Patient view: Getting lung cancer patient voices heard in health technology appraisals

Lung cancer patients should have a louder voice in NICE health technology appraisals, say patient advocates as another new drug –Pfizer's Xalkori (crizotinib) – looks set to be rejected by the HTA.

Lorraine Dallas, director of information & support at the Roy Castle Lung Cancer Foundation isurging Pfizer and NICE to work together to discuss pricing and make the drug available to patients. The foundation described the targeted therapy as "vital" and said it was more effective than chemotherapy, had fewer side-effects, came in a more patient friendly pill format, and was supported by strong clinical evidence.

NICE, the HTA institute for England and Wales, issued final draft guidance on 16 August rejecting the drug looked for previously treated anaplastic-lymphoma-kinase positive advanced non-small-cell lung cancer patients (scripintelligence.com, 16 August 2013). The institute believed that the drug would not be a cost-effective use of NHS resources and had doubts about its overall survival benefits.

Ms Dallas has a different view. "We look at it from a patient's perspective. There is a lack of treatments available for late-stage lung cancer patients, and Xalkori is something that has good clinical evidence behind it," she said. The organization took part in the consultation after the preliminary no from NICE and is of the opinion that if there are patients that would benefit from the drug and the clinical evidence supports it, then those patients should get it. "From a patient perspective, it's about ensuring that people have access to the most appropriate clinical care, including medicines, and recognizing that although decisions have a cost issue and that the community that benefits may be small, they can have a major impact on individuals," she said.

But getting that view across could be easier and there is room for improvement for NICE to involve patients more fully in its decision making and consultations. However, Ms Dallas admits that the voices of lung cancer patients can be particularly difficult to hear. Many are diagnosed when the disease has reached a late stage, and there aren't enough survivors to talk positively about treatment and advocate for other patients, she said. Presented with a traumatic diagnosis and short-term prognosis, patients have to make sense of very complex treatment options. So understandably, becoming an advocate and an audible voice may not be a top priority.

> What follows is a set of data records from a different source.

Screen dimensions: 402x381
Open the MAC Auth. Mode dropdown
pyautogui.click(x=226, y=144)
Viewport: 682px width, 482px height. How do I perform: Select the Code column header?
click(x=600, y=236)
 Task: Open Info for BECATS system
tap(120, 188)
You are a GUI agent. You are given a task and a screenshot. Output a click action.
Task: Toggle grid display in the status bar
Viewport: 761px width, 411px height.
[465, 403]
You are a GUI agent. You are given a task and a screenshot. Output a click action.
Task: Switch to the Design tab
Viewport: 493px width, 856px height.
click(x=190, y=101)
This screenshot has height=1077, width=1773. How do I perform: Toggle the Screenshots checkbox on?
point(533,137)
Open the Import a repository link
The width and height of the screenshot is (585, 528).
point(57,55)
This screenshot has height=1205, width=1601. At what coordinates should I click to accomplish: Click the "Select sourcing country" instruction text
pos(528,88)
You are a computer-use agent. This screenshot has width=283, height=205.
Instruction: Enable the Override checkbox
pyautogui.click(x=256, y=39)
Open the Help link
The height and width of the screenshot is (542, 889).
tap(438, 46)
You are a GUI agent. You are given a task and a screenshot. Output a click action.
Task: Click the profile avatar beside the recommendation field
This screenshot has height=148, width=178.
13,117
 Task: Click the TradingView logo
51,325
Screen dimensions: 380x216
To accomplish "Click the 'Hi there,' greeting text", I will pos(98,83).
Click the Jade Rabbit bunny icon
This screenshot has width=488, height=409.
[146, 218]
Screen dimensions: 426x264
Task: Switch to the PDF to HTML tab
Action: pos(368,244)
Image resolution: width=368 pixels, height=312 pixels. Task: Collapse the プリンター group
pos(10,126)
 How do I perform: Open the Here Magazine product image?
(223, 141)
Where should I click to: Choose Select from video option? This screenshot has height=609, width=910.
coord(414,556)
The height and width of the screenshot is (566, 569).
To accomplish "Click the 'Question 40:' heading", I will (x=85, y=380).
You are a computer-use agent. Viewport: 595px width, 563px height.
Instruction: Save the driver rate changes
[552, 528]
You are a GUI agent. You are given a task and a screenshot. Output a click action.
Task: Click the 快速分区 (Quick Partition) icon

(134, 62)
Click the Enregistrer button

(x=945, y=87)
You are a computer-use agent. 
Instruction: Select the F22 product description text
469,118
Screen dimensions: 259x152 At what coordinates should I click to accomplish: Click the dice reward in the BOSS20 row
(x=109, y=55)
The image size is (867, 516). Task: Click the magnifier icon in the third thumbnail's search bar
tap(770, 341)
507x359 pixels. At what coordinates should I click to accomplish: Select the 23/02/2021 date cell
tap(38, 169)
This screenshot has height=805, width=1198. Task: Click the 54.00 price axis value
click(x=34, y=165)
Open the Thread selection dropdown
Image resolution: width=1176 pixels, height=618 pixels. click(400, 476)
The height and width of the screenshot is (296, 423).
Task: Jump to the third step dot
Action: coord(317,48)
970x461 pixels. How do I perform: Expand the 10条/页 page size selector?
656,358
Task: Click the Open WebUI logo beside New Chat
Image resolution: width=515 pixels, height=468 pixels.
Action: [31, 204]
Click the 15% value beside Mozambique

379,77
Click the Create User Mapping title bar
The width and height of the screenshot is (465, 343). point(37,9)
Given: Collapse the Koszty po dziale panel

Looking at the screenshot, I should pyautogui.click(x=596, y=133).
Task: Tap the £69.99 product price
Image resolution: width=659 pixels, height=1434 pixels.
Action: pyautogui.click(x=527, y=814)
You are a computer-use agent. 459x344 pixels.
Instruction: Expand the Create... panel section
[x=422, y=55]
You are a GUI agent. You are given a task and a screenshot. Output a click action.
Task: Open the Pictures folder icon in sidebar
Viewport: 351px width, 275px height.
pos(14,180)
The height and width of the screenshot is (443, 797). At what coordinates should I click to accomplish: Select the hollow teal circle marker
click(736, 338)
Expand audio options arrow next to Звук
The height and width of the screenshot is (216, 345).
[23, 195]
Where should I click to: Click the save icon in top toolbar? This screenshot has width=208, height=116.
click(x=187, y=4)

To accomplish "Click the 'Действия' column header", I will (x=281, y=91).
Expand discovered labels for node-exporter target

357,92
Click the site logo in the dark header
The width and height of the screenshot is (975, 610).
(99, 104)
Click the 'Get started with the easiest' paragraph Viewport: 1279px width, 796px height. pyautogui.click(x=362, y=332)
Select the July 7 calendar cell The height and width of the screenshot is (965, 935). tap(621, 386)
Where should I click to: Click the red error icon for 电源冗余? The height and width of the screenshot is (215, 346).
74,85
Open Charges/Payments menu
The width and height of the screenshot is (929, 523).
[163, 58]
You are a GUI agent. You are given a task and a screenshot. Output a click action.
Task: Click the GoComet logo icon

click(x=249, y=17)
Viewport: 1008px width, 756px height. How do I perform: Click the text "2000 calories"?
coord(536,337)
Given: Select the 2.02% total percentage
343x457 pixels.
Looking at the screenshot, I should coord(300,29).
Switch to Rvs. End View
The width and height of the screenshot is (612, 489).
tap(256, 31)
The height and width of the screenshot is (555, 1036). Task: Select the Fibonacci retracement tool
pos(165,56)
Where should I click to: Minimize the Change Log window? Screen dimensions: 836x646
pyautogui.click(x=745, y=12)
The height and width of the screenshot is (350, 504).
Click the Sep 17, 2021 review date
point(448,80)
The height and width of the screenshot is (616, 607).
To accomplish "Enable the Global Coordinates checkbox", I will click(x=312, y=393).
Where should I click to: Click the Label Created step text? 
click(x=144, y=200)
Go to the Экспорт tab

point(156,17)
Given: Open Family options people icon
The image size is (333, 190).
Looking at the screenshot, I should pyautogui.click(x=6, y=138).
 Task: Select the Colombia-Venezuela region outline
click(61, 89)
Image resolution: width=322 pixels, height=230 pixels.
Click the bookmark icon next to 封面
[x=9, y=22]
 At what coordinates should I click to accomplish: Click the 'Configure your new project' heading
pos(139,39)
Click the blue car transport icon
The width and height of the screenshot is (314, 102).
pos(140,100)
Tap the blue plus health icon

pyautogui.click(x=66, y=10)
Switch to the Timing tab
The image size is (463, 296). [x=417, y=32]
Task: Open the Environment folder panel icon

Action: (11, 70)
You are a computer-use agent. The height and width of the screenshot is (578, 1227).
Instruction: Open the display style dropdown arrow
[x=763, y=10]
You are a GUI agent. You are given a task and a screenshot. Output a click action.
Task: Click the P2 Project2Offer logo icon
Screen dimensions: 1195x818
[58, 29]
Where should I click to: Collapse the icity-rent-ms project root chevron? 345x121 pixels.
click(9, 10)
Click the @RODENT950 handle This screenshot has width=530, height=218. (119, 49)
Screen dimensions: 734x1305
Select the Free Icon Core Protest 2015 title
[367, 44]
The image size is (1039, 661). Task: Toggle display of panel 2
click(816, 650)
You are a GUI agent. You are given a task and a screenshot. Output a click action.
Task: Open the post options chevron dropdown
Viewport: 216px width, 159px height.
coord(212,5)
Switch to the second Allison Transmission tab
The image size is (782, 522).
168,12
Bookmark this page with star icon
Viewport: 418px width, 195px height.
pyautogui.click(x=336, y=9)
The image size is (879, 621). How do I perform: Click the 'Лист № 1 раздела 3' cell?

Nevertheless, the tide is turning, and patients are becoming more active and adding their voices to those of patient organizations like the Roy Castle Foundation. Patients are becoming better educated and are asking more questions of their clinicians about why certain treatments might not be available. "It's part of the patient information and education process that patients are becoming more active. They are not just accepting decisions, but understanding why they are being made and participating in them." Use of national and international online forums for patients is also growing, with patients increasingly swapping stories on access to medicines, and this is another way in which they hold decision makers accountable, said Ms Dallas.

Ms Dallas concedes that while companies may have "robust reasons" for charging high prices, NICE also has a difficult job to do in balancing cost and clinical effectiveness, particularly for targeted therapies like Xalkori that are costly for the NHS and don't benefit a lot of patients. However, she says there needs to be a way of presenting the drug so that it is affordable, but it's up to NICE and the company to thrash out the solution.

There are mechanisms in place that have improved the situation, namely, the Cancer Drugs Fund, set up to address poor uptake of oncology medicines in England, and patient-access schemes that make the cost of treatment more affordable. (NICE rejected one such scheme from Pfizer that offered a confidential discount on the price of Xalkori). But what comes next is unclear as the Cancer Drugs Fund is only an interim measure until the UK's new pricing regime is up and running, supposedly from 1 January 2014.There is still no concrete information on what a new value-based pricing regime for new innovative drugs, and a replacement PPRS for drugs that don't come under VBP, might look like.

Excluding discounts, Xalkori costs £4,689 for one 60-count pack of 200mg or 250mg capsules. A course of treatment until disease progression costs between £37,512 and £46,890. After disease progression, a course of treatment would be £51,579. NICE put the incremental cost-effectiveness ratio for Xalkori compared to docetaxel at more than £100,000 per quality adjusted life year gained and £50,200 per QALY gained compared to best supportive care. The drug could benefit 550 patients.